Role of NOD receptor in insulin resistance of rat skeletal muscle

目的探讨核苷酸结合寡聚化结构域(NOD)受体在高脂膳食诱导的不同肥胖易感大鼠骨骼肌胰岛素抵抗中的作用。方法将雄性SD大鼠随机分为对照组和高脂组,分别喂以基础饲料和高脂饲料,8周后高脂组筛选出肥胖易感组和肥胖抵抗组,继续喂养至19周进行口服葡萄糖耐量试验(OGTT),20周后处死大鼠,比较Lee's指数、脂/体比和胰岛素抵抗指数(HOMA-IR),实时荧光定量PCR检测骨骼肌葡萄糖转运体4(GLUT4)、NOD1和NOD2 mRNA表达水平。结果与对照组和肥胖抵抗组比较,肥胖易感组大鼠体重[(770.1±45.9)g]、脂/体比[(7.1±0.6)%]、空腹胰岛素水平[(74.76±6.49)μIU/mL]、HOMA-IR(3.03±0.10)均明显升高(P<0.01);与对照组比较,肥胖抵抗组大鼠体重无明显变化,Lee's指数(313.9±7.3)、脂/体比[(5.6±0.8)%]和HOMA-IR(1.77±0.11)明显升高(P均<0.05);与对照组和肥胖抵抗组比较,肥胖易感组大鼠骨骼肌组织GLUT4mRNA(0.66±0.09)表达下调(P均<0.05),NOD2 mRNA(1.27±0.07)表达上调(P<0.05)。结论高脂膳食可能通过激活大鼠骨骼肌NOD2表达参与该组织胰岛素抵抗。

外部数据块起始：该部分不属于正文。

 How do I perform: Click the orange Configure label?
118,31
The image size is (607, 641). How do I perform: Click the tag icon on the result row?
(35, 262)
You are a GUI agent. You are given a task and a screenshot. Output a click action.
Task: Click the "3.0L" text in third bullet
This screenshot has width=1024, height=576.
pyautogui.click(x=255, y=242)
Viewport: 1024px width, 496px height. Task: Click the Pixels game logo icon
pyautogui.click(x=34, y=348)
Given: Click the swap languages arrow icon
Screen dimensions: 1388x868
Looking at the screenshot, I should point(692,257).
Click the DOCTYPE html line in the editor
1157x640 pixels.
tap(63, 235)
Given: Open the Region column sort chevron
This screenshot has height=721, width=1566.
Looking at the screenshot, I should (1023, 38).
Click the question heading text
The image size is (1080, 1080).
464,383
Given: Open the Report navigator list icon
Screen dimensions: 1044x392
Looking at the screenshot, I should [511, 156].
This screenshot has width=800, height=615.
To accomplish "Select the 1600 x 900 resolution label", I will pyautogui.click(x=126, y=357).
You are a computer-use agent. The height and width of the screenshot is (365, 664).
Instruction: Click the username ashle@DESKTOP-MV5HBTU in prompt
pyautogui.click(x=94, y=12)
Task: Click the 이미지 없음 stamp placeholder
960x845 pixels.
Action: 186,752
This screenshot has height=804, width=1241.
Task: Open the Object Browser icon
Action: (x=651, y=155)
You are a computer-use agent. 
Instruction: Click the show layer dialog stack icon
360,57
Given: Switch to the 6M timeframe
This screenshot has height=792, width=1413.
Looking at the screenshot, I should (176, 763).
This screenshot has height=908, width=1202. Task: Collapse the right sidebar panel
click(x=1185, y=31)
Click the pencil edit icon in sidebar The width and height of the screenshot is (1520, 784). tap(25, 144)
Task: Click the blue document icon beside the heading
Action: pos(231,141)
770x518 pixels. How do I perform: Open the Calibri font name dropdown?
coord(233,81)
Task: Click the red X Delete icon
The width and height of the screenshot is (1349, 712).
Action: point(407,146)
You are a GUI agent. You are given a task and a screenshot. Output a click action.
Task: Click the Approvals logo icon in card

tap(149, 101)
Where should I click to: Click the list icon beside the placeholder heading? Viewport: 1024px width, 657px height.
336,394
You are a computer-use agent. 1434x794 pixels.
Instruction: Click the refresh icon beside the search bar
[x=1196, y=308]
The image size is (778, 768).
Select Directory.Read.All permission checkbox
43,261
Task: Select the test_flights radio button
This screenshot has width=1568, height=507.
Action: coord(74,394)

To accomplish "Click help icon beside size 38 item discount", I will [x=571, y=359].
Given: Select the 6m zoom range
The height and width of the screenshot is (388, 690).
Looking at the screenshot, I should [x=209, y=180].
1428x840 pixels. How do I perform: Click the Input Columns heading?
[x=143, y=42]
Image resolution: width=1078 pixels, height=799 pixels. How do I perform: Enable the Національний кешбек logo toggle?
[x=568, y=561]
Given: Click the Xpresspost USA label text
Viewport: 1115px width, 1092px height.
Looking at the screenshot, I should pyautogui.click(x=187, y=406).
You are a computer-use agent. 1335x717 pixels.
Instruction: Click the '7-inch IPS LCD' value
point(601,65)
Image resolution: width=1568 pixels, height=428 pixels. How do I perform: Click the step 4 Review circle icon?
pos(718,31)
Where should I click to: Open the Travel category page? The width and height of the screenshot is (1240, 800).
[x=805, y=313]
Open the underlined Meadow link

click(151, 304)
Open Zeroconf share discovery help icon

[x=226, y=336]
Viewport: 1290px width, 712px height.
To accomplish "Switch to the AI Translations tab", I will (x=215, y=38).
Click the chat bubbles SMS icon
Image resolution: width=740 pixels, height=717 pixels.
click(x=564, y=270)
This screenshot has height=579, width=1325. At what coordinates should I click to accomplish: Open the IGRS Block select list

Objective To investigate the role of nucleotide binding oligomerization domain（NOD）receptor in insulin resistance of skeletal muscle in different obesity susceptible rats induced by high fat diet.Methods Male Sprague-Dawley（SD）rats were randomly divided into control group and high fat group fed with normal and high-fat diet,respectively.The rats in high fat group were subdivided into obesity-prone（OP）group and obesity-resistant（OR）group at 8th week.Oral glucose tolerance test（OGTT）was performed at 19th week and all the rats were sacrificed at 20th week.Lee＇s index,fat content and homeostasis model assessment of insulin resistance（HOMA-IR）were measured.Glucose transporter 4（GLUT4）,NOD1 and NOD2 mRNA expression were determined with real-time PCR.Results Body weight,fat content,fasting insulin level and HOMA-IR in rats of OP group were higher than control and OR group（P〈0.01）.Though there was no difference in body weight between rats in OR and control group,OR group showed higher Lee＇s index,fat content and HOMA-IR compared with those of the control group（P〈0.01 or P〈0.05）.Expression of GLUT4 mRNA in rat skeletal muscle of OP group was down-regulated and NOD2 mRNA was significantly up-regulated than those of the control and OR group（P〈0.01 or P〈0.05）.Conclusion High fat diet might be a NOD2 activator in rat skeletal muscle and play an important role in skeletal muscle insulin resistance.